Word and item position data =
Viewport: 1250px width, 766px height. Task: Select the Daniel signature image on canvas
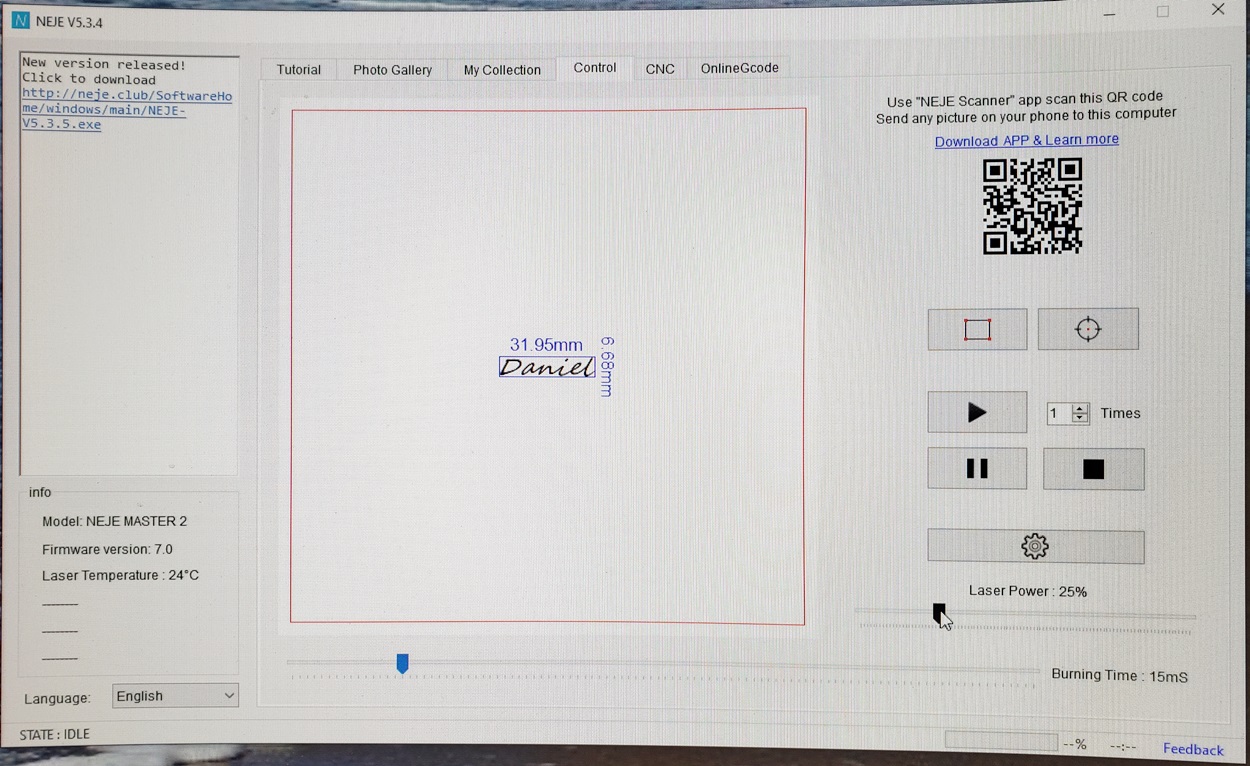click(x=547, y=367)
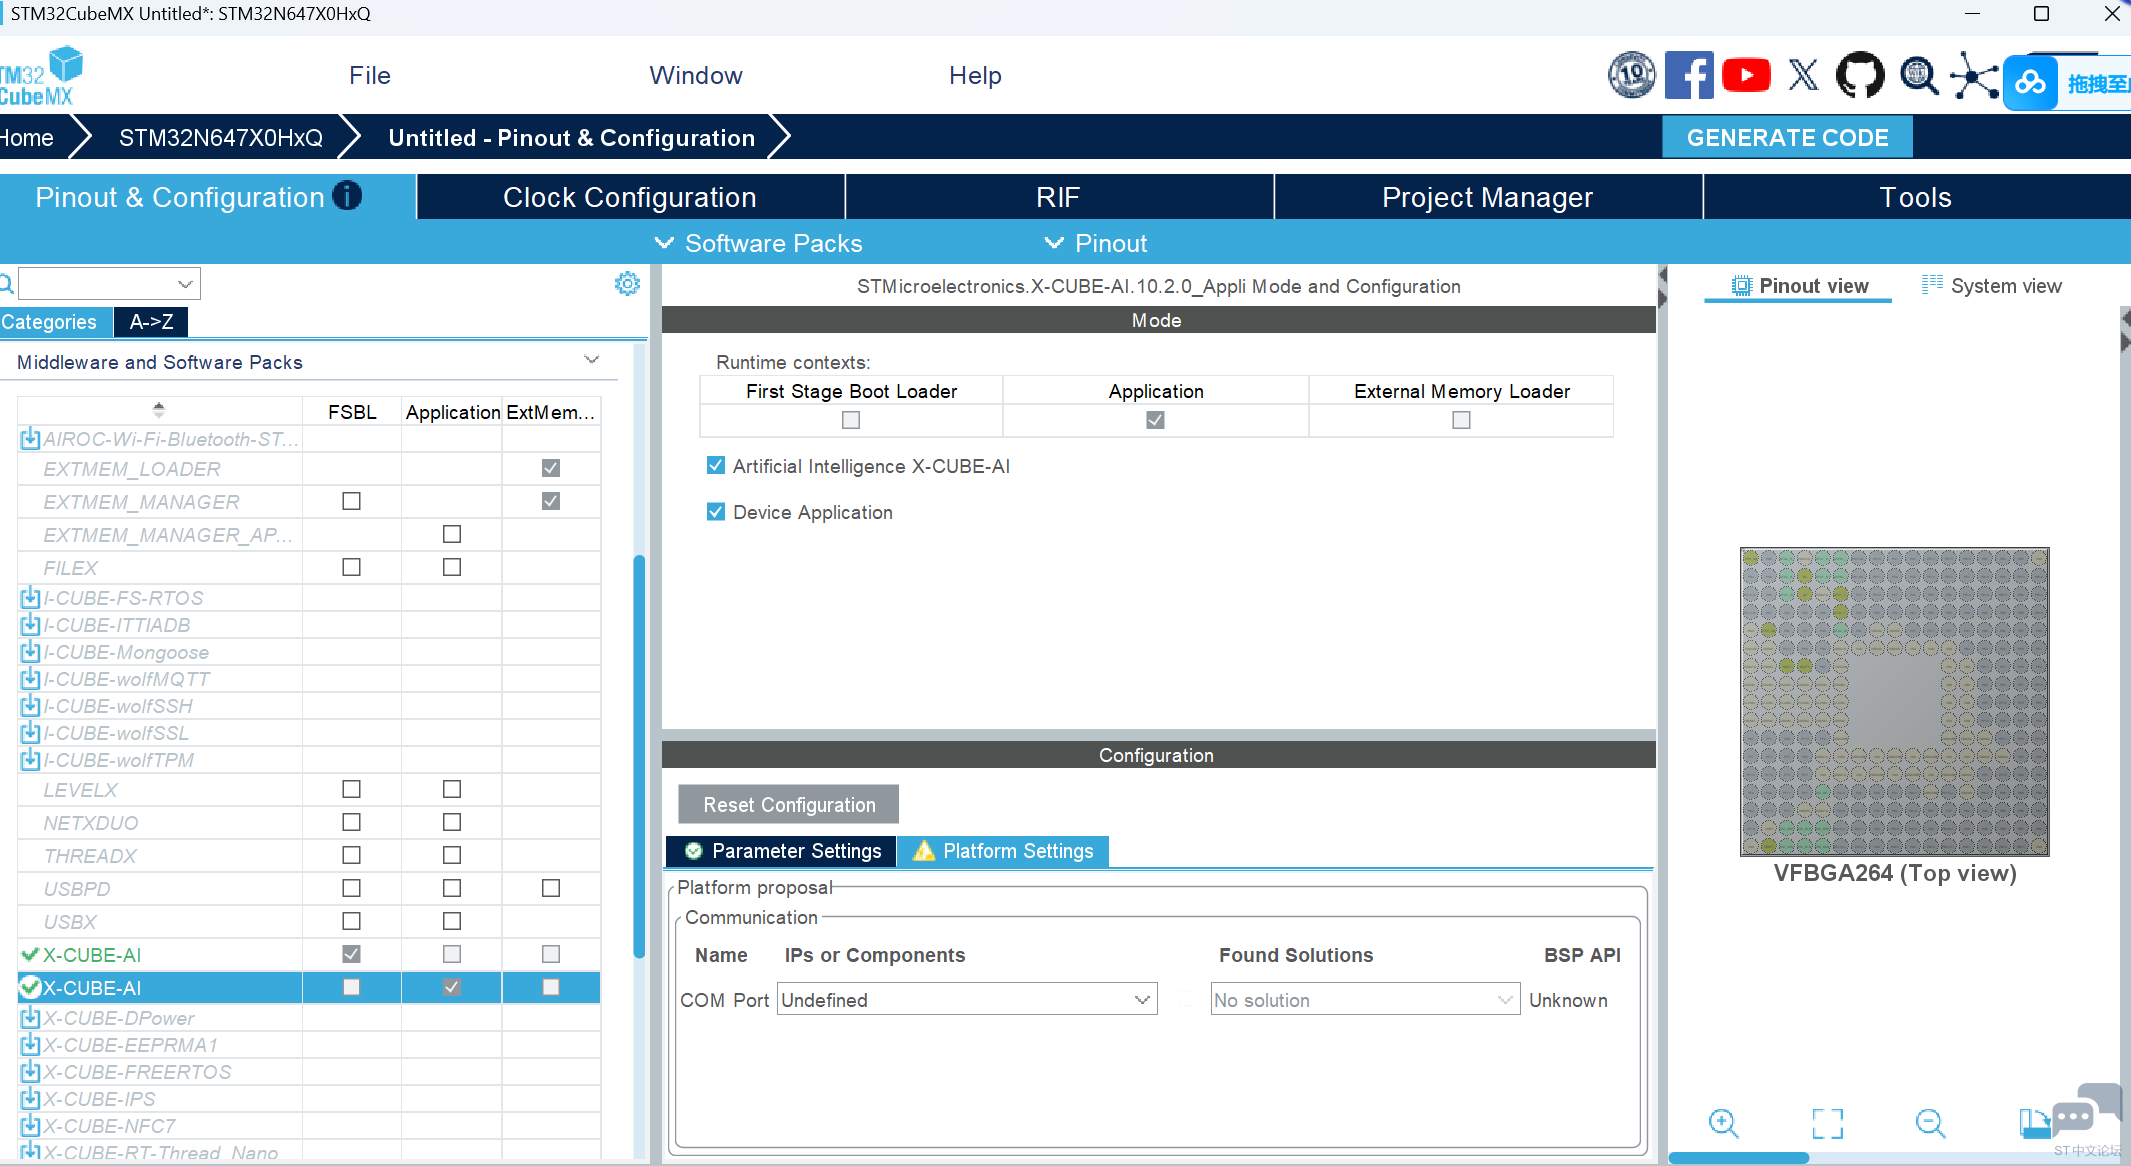Expand the Software Packs dropdown menu

(759, 243)
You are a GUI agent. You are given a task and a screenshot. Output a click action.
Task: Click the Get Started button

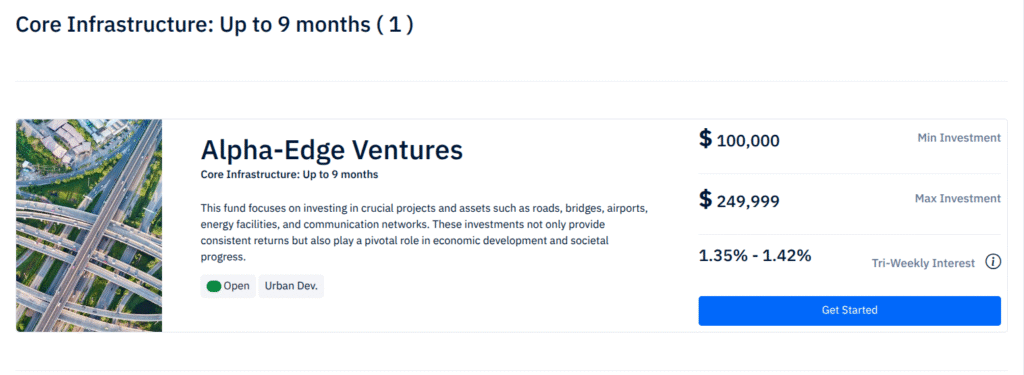point(850,310)
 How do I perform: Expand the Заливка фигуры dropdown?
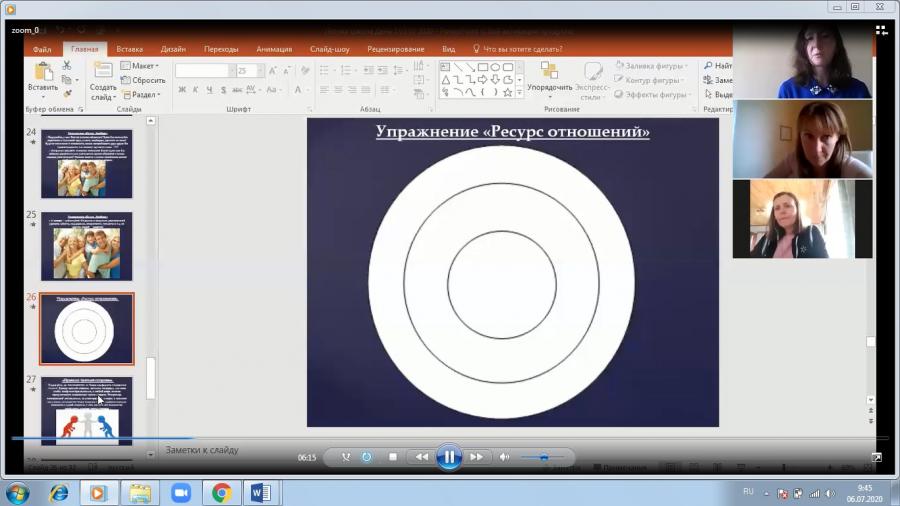pos(651,66)
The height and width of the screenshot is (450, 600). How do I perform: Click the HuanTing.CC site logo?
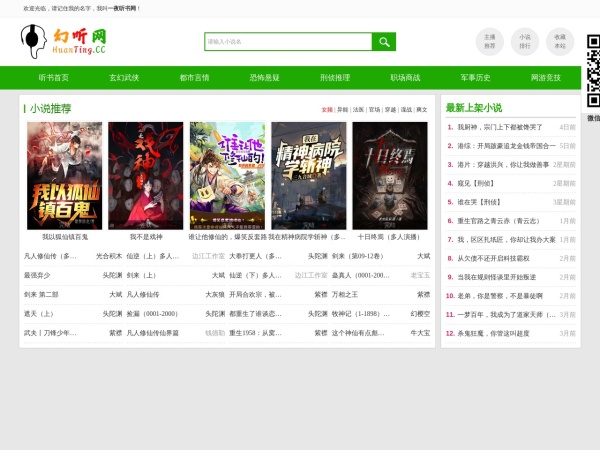(x=64, y=41)
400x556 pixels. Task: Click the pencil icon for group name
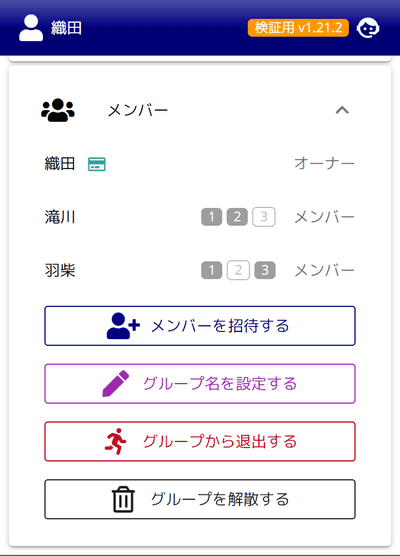(x=116, y=383)
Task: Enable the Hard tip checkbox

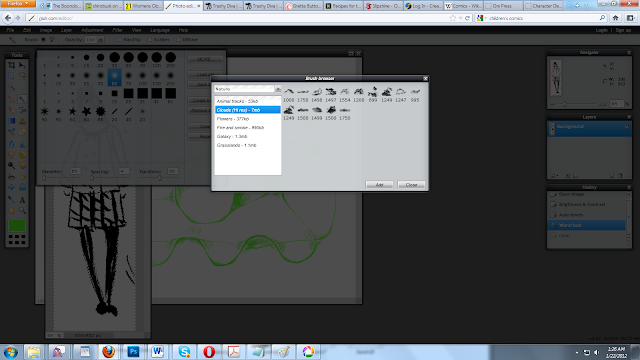Action: (120, 40)

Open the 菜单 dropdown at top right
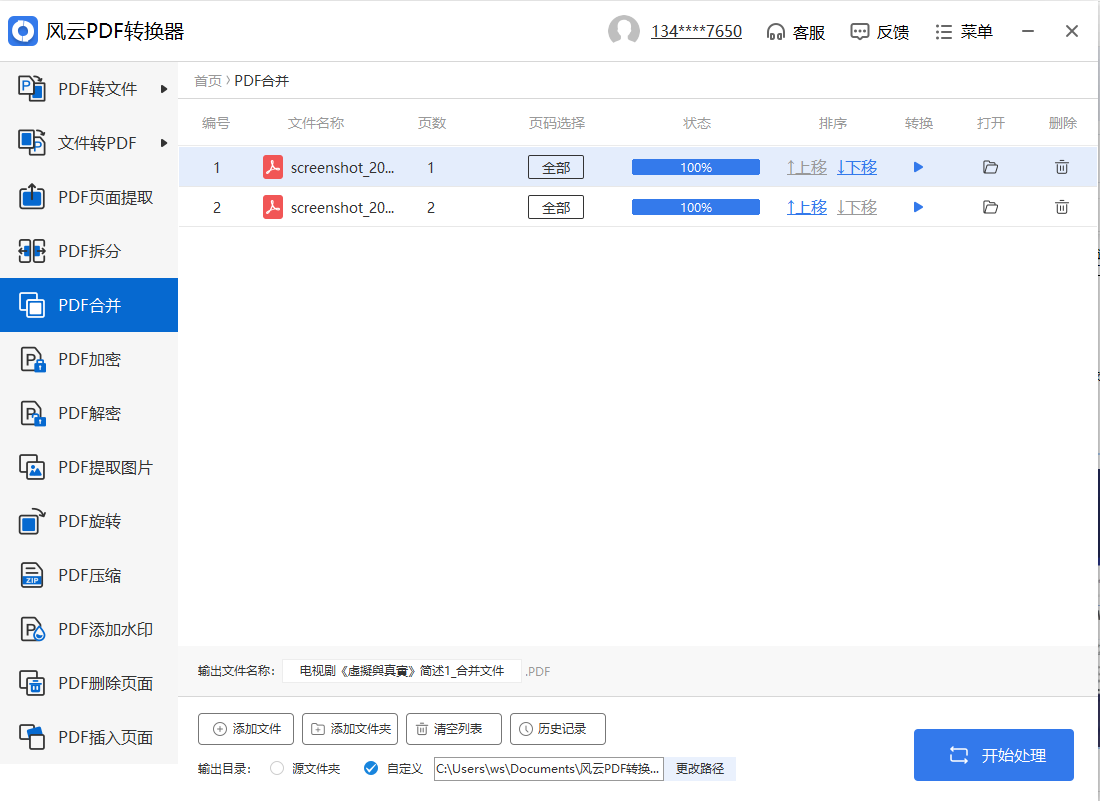pyautogui.click(x=963, y=31)
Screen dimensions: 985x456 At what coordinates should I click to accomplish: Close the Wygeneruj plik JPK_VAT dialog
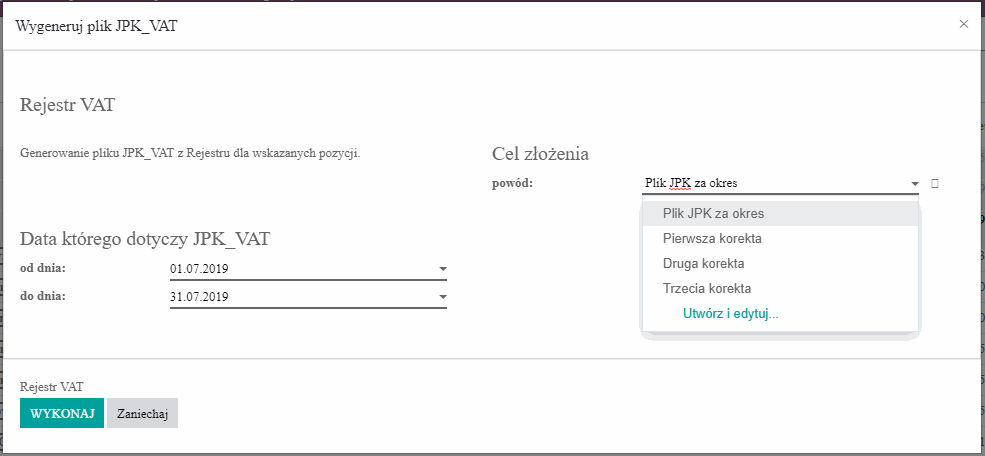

Goal = Write out all of the data above line for line, unchanged, leaving out the pictures.

Complete answer =
Viewport: 1250px width, 766px height. Task: Select the Daniel signature image on canvas
click(x=547, y=367)
Expand the Software Packs dropdown menu

(759, 243)
You are a GUI agent. You are given a task and a screenshot. Output a click action.
Task: Click the Get Started button

point(850,310)
 How do I perform: Expand the Заливка фигуры dropdown?
pos(651,66)
The height and width of the screenshot is (450, 600). How do I perform: Click the HuanTing.CC site logo?
(x=64, y=41)
400x556 pixels. Task: Click the pencil icon for group name
(x=116, y=383)
Task: Enable the Hard tip checkbox

Action: (120, 40)

Open the 菜单 dropdown at top right
pyautogui.click(x=963, y=31)
Screen dimensions: 985x456 At what coordinates should I click to accomplish: Close the Wygeneruj plik JPK_VAT dialog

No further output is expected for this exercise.